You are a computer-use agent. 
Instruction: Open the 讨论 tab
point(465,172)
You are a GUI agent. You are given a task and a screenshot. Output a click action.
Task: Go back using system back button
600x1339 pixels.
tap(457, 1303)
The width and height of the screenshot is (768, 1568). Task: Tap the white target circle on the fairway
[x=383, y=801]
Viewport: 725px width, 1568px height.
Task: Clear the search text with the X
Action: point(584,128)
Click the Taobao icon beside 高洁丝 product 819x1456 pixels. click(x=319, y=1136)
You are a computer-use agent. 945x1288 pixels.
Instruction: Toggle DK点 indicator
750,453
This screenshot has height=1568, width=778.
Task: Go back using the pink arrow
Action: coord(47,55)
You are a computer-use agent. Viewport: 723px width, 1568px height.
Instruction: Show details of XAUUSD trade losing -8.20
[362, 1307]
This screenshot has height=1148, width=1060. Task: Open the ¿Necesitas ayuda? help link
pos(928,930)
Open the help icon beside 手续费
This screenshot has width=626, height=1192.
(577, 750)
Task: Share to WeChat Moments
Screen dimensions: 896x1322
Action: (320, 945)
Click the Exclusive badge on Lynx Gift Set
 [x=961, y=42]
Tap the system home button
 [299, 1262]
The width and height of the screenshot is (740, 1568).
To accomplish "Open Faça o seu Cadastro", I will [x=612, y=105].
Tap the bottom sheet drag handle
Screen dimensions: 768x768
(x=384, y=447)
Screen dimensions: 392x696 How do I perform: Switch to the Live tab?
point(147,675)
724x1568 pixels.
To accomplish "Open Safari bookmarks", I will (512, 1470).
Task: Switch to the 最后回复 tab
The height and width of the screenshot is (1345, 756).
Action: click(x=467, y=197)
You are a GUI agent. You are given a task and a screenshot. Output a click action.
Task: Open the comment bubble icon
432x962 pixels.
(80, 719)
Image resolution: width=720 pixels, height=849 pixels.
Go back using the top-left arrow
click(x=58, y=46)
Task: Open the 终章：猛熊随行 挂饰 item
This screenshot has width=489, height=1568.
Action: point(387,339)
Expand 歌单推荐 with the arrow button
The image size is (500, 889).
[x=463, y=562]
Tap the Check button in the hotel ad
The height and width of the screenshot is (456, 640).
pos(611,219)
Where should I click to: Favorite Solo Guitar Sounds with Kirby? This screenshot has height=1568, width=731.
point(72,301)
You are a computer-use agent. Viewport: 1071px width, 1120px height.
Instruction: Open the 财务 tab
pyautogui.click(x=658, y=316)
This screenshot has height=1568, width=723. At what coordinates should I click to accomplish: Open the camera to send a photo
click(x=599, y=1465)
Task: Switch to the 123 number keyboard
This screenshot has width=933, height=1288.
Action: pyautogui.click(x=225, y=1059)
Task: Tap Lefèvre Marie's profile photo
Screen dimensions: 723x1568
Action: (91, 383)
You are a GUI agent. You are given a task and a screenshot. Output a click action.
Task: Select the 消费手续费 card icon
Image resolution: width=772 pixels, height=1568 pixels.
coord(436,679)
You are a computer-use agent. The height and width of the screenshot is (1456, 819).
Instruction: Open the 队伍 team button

+ + + + + + +

Rewrite every item above as a JSON list of strings, with one string per line and blank lines left out.

[
  "You are a computer-use agent. ",
  "Instruction: Open the 讨论 tab",
  "point(465,172)",
  "You are a GUI agent. You are given a task and a screenshot. Output a click action.",
  "Task: Go back using system back button",
  "600x1339 pixels.",
  "tap(457, 1303)",
  "The width and height of the screenshot is (768, 1568). Task: Tap the white target circle on the fairway",
  "[x=383, y=801]",
  "Viewport: 725px width, 1568px height.",
  "Task: Clear the search text with the X",
  "Action: point(584,128)",
  "Click the Taobao icon beside 高洁丝 product 819x1456 pixels. click(x=319, y=1136)",
  "You are a computer-use agent. 945x1288 pixels.",
  "Instruction: Toggle DK点 indicator",
  "750,453",
  "This screenshot has height=1568, width=778.",
  "Task: Go back using the pink arrow",
  "Action: coord(47,55)",
  "You are a computer-use agent. Viewport: 723px width, 1568px height.",
  "Instruction: Show details of XAUUSD trade losing -8.20",
  "[362, 1307]",
  "This screenshot has height=1148, width=1060. Task: Open the ¿Necesitas ayuda? help link",
  "pos(928,930)",
  "Open the help icon beside 手续费",
  "This screenshot has width=626, height=1192.",
  "(577, 750)",
  "Task: Share to WeChat Moments",
  "Screen dimensions: 896x1322",
  "Action: (320, 945)",
  "Click the Exclusive badge on Lynx Gift Set",
  " [x=961, y=42]",
  "Tap the system home button",
  " [299, 1262]",
  "The width and height of the screenshot is (740, 1568).",
  "To accomplish \"Open Faça o seu Cadastro\", I will [x=612, y=105].",
  "Tap the bottom sheet drag handle",
  "Screen dimensions: 768x768",
  "(x=384, y=447)",
  "Screen dimensions: 392x696 How do I perform: Switch to the Live tab?",
  "point(147,675)",
  "724x1568 pixels.",
  "To accomplish \"Open Safari bookmarks\", I will (512, 1470).",
  "Task: Switch to the 最后回复 tab",
  "The height and width of the screenshot is (1345, 756).",
  "Action: click(x=467, y=197)",
  "You are a GUI agent. You are given a task and a screenshot. Output a click action.",
  "Task: Open the comment bubble icon",
  "432x962 pixels.",
  "(80, 719)",
  "Image resolution: width=720 pixels, height=849 pixels.",
  "Go back using the top-left arrow",
  "click(x=58, y=46)",
  "Task: Open the 终章：猛熊随行 挂饰 item",
  "This screenshot has width=489, height=1568.",
  "Action: point(387,339)",
  "Expand 歌单推荐 with the arrow button",
  "The image size is (500, 889).",
  "[x=463, y=562]",
  "Tap the Check button in the hotel ad",
  "The height and width of the screenshot is (456, 640).",
  "pos(611,219)",
  "Where should I click to: Favorite Solo Guitar Sounds with Kirby? This screenshot has height=1568, width=731.",
  "point(72,301)",
  "You are a computer-use agent. Viewport: 1071px width, 1120px height.",
  "Instruction: Open the 财务 tab",
  "pyautogui.click(x=658, y=316)",
  "This screenshot has height=1568, width=723. At what coordinates should I click to accomplish: Open the camera to send a photo",
  "click(x=599, y=1465)",
  "Task: Switch to the 123 number keyboard",
  "This screenshot has width=933, height=1288.",
  "Action: pyautogui.click(x=225, y=1059)",
  "Task: Tap Lefèvre Marie's profile photo",
  "Screen dimensions: 723x1568",
  "Action: (91, 383)",
  "You are a GUI agent. You are given a task and a screenshot. Output a click action.",
  "Task: Select the 消费手续费 card icon",
  "Image resolution: width=772 pixels, height=1568 pixels.",
  "coord(436,679)",
  "You are a computer-use agent. The height and width of the screenshot is (1456, 819).",
  "Instruction: Open the 队伍 team button"
]